O presidente russo, Vladimir Putin, declarou nesta quinta-feira (17) que seu oponente número um, Alexei Navalni, não foi envenenado por seus serviços especiais porque, do contrário, estaria morto.

"O paciente da clínica de Berlim tem o apoio dos serviços especiais americanos. E, por isso, deve ser vigiado pelos serviços especiais. Mas isso não significa que ele tivesse de envenená-lo", disse.

"Se quiséssemos isso, então se teria sido feito o necessário (Navalny estaria morto)", afirmou em sua entrevista coletiva anual.

Putin se nega a pronunciar o nome de seu crítico.

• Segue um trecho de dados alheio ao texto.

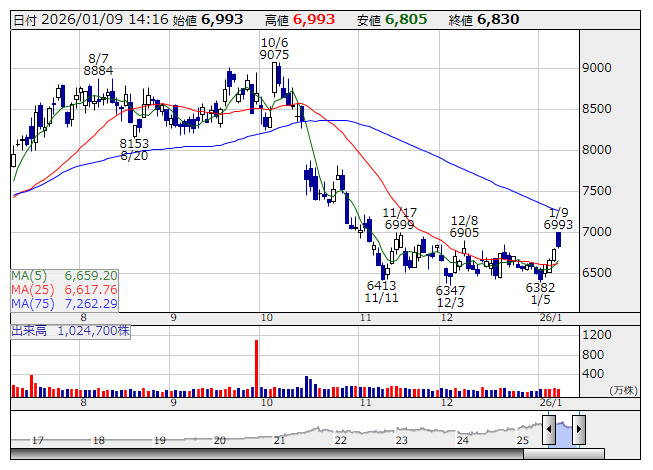Image resolution: width=653 pixels, height=470 pixels.
Task: Click the year 23 in the navigator timeline
Action: point(402,440)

O presidente russo rejeitou uma recente investigação divulgada por vários meios de comunicação, entre eles o site Bellingcat, a rede CNN e Der Spiegel, a qual atribui a responsabilidade do envenenamento ao FSB, os serviços secretos russos, herdeiros da KGB.

"Isso não é uma investigação, mas a legitimação de conteúdos (elaborados) pelos serviços especiais americanos", afirmou.

De acordo com a investigação, baseada na análise de dados por telefone e de vazamento de informação on-line na Rússia, agentes do FSB, especializados em armas químicas, seguiram o opositor desde 2017.

Estiveram presentes em 20 de agosto em Tomsk, cidade siberiana onde aconteceu o envenenamento, segundo esta longa investigação.

A matéria não estabelece, porém, qualquer contato direto entre esses agentes e Navalny, nem qualquer prova de que se tenha passado para a ação, ou de alguma ordem dada nesse sentido.